The author of this blog is Dr Sally-Ann Ashton. She has a BA in Ancient Greek from the University of Manchester, and has a BA (Hons) and MA in Classical Archaeology from King’s College London. She remained at King’s to undertake research for a PhD in Egyptian Archaeology. Her thesis was entitled ‘Ptolemaic royal sculpture from Egypt: The Greek and Egyptian styles and their interaction’.
During this time she worked as a researcher in the Department of Greek and Roman Antiquities at The British Museum in London and later as co-curator for the special exhibition: ‘Cleopatra of Egypt: from history to myth’. Sally-Ann then moved to the Petrie Museum of Egyptian Archaeology, University College London as a researcher. She was then appointed as Senior Assistant Keeper in the Department of Antiquities at the Fitzwilliam Museum, University of Cambridge with curatorial responsibility for Ancient Egypt and Sudan. She held this position until 2015 when she left to study for a second PhD in Psychology. Since then, she has worked in her new field as a Senior Lecturer/Associate Professor and is currently a Research Scientist.
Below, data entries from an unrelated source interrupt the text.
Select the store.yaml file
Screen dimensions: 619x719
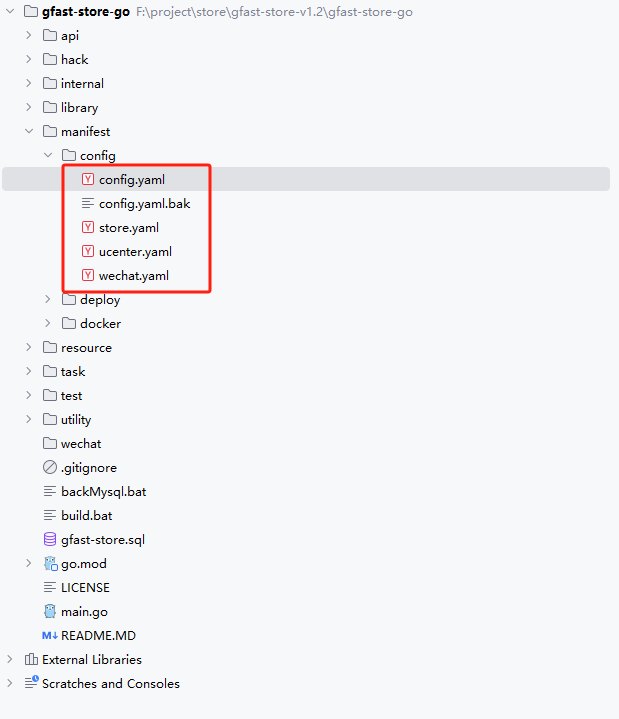128,228
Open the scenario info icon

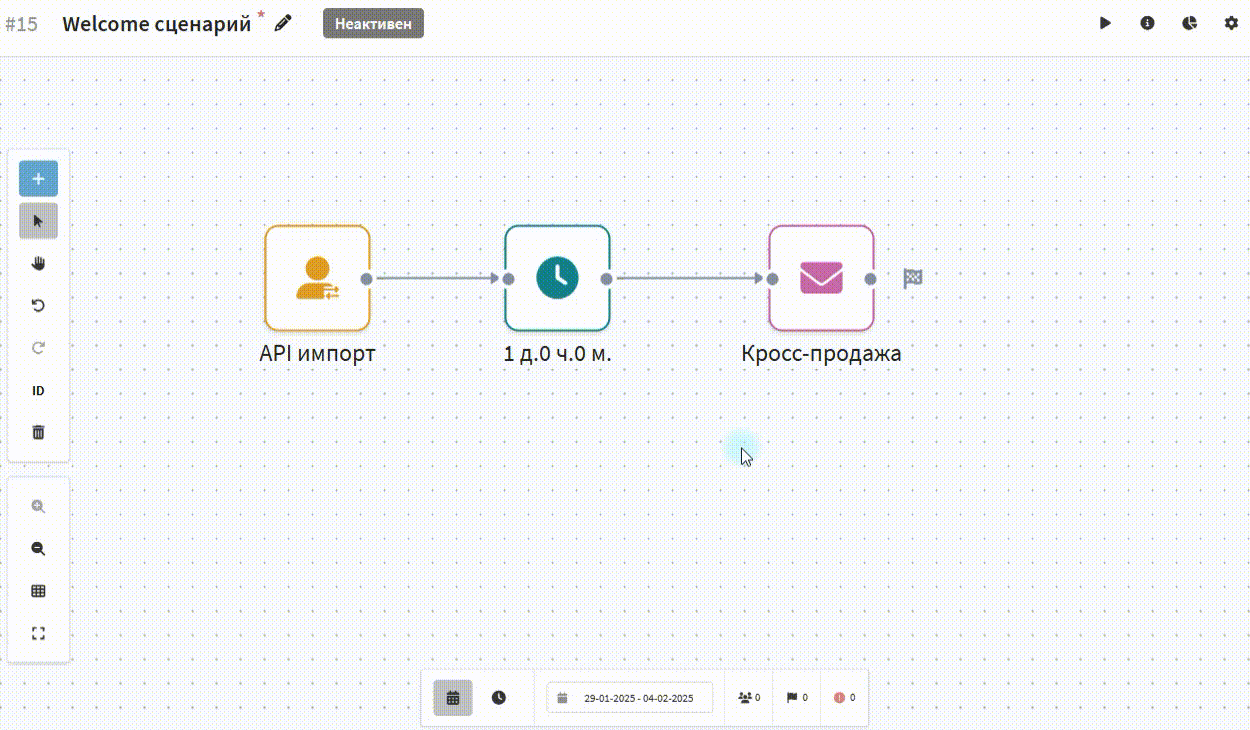point(1147,23)
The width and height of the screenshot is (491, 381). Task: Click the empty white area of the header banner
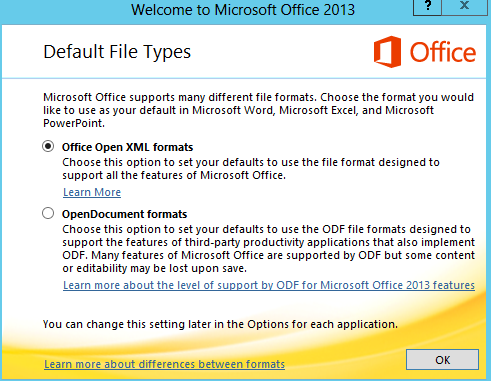point(282,52)
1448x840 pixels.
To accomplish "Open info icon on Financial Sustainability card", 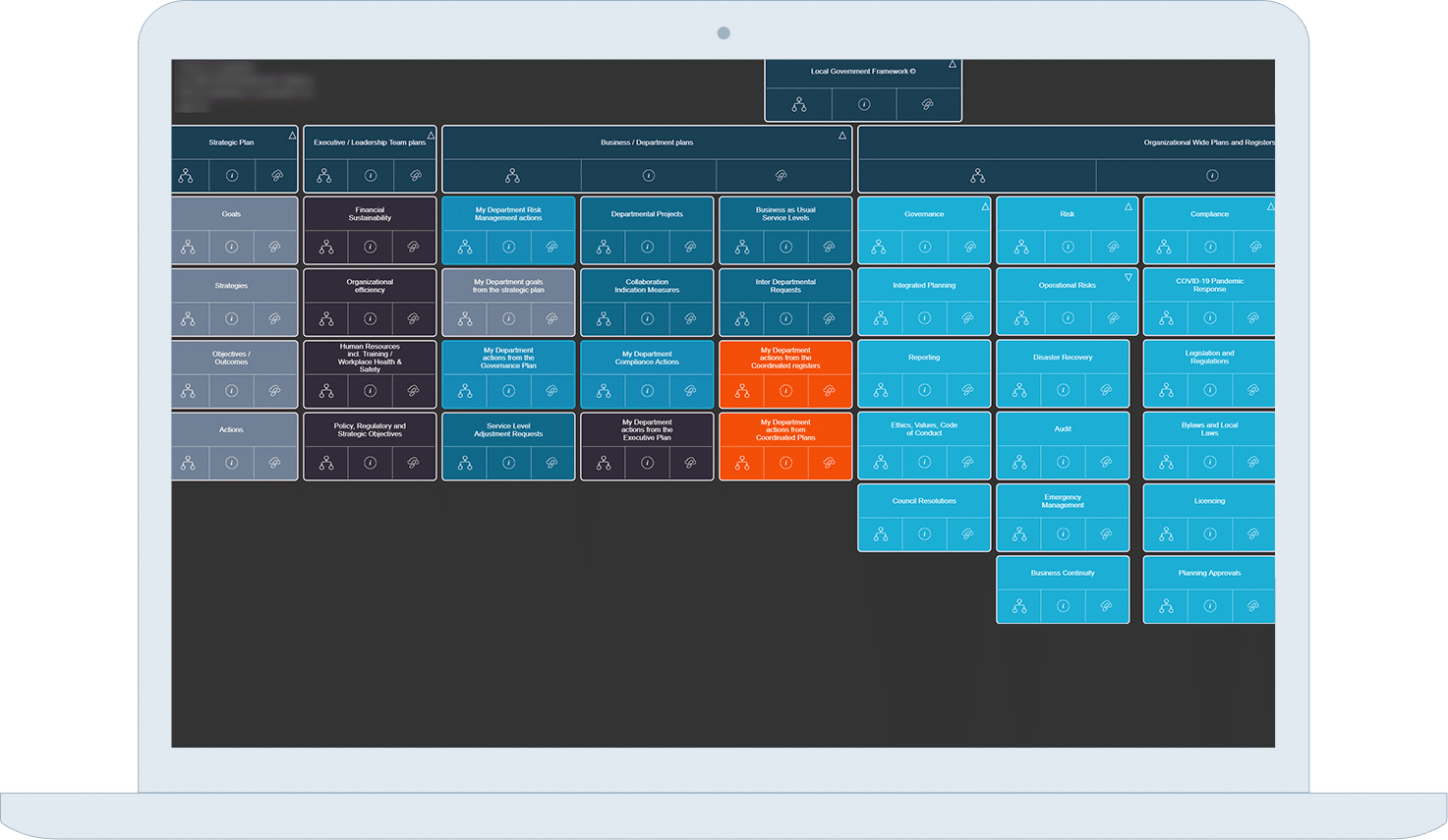I will 371,248.
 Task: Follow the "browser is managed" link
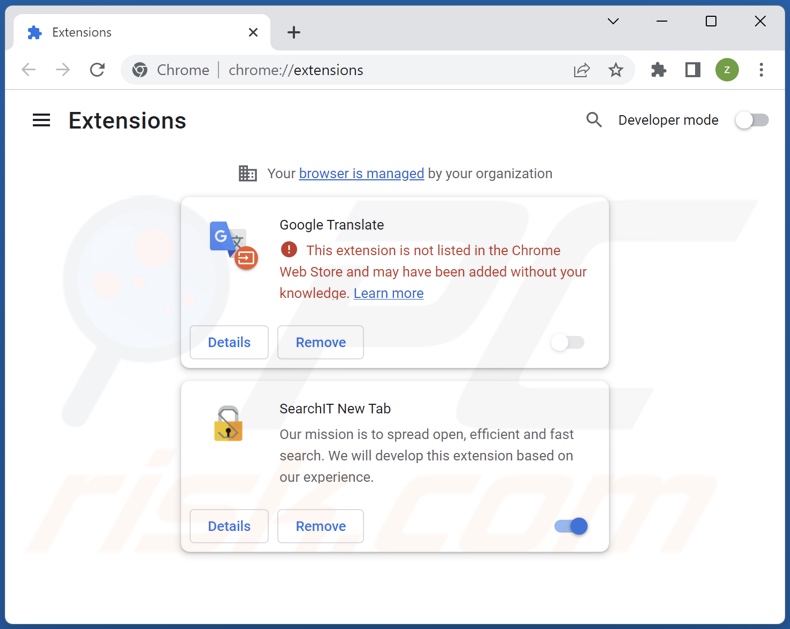pos(361,173)
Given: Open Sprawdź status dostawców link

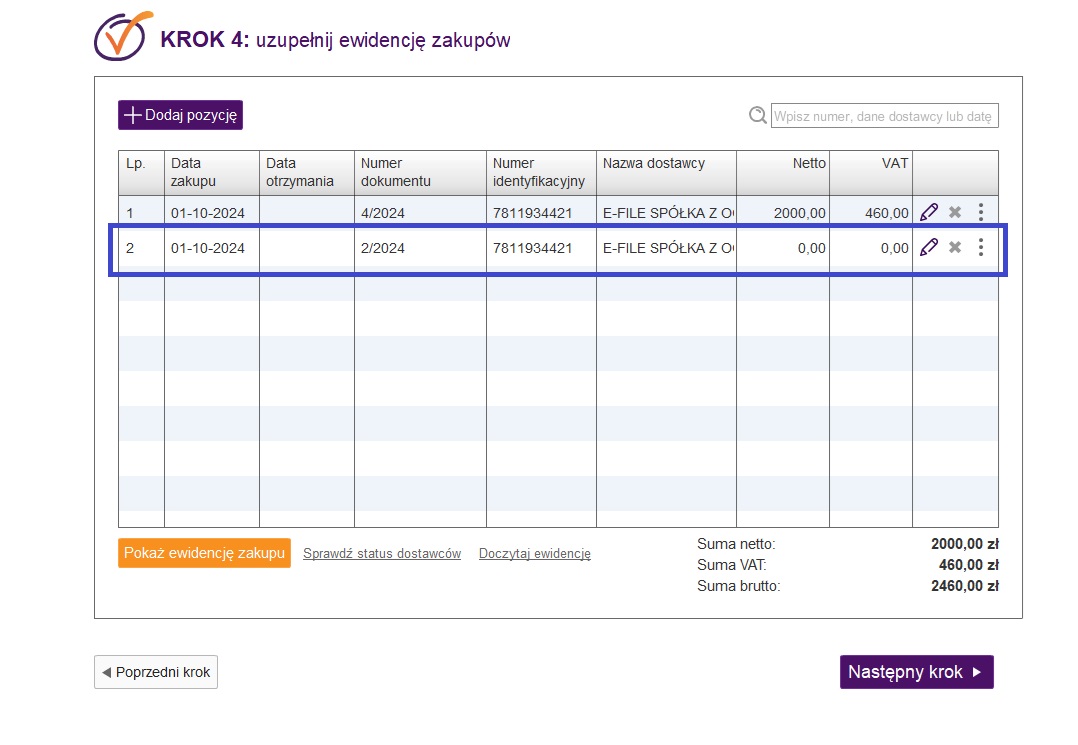Looking at the screenshot, I should point(381,553).
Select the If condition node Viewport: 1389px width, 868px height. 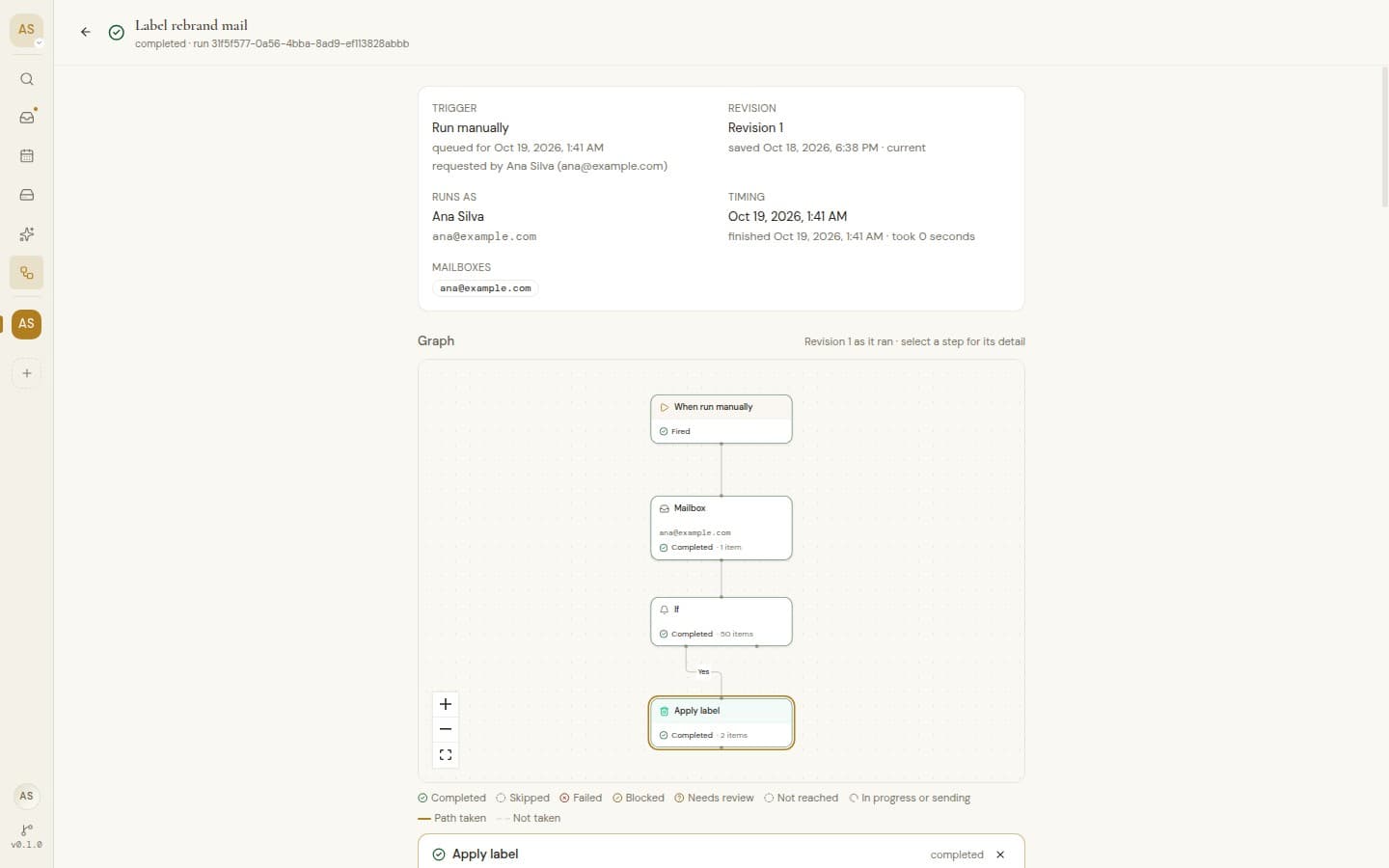coord(722,621)
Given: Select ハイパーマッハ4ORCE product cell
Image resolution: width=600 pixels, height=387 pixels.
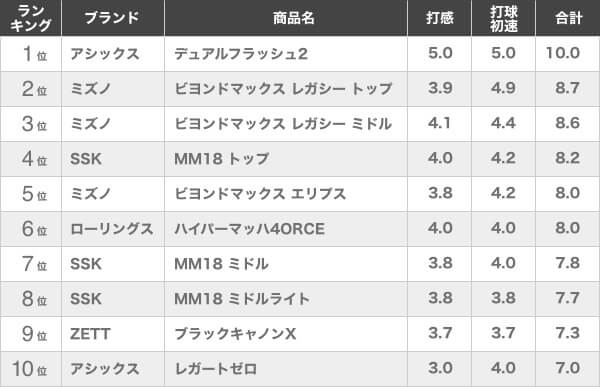Looking at the screenshot, I should point(286,229).
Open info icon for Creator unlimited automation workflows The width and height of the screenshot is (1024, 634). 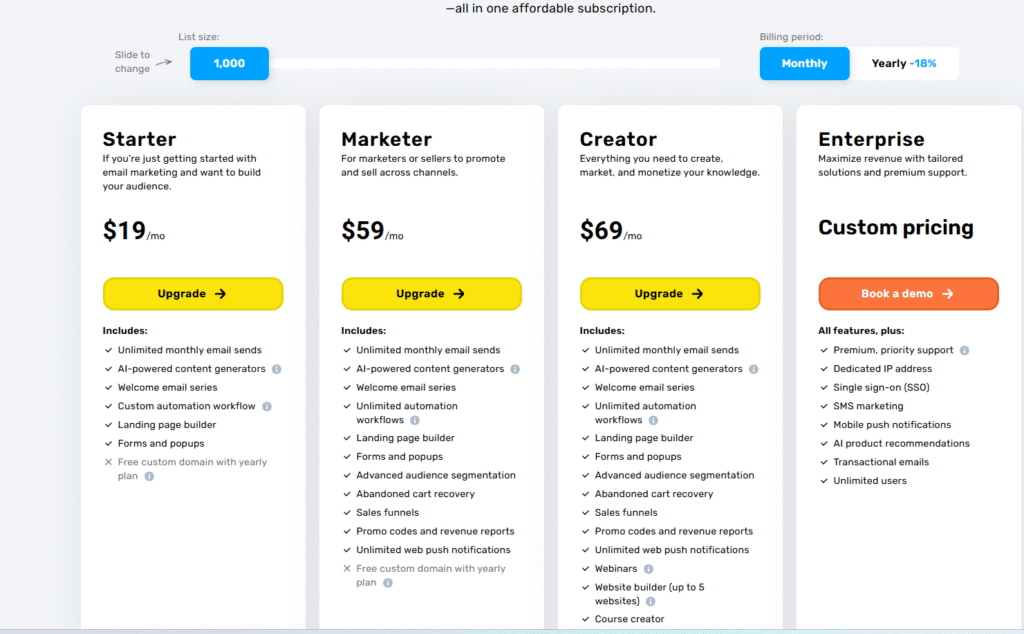pyautogui.click(x=653, y=420)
In addition to publishing numerous books and articles on a wide range of subjects relating to Ancient Egyptian and Sudanese cultures, Sally-Ann has undertaken archaeological and anthropological fieldwork in Egypt, Sudan, Libya, Greece, Italy and the Caribbean. Her last project at Cambridge was the history of African hair combs. She is currently writing a new book on Cleopatra.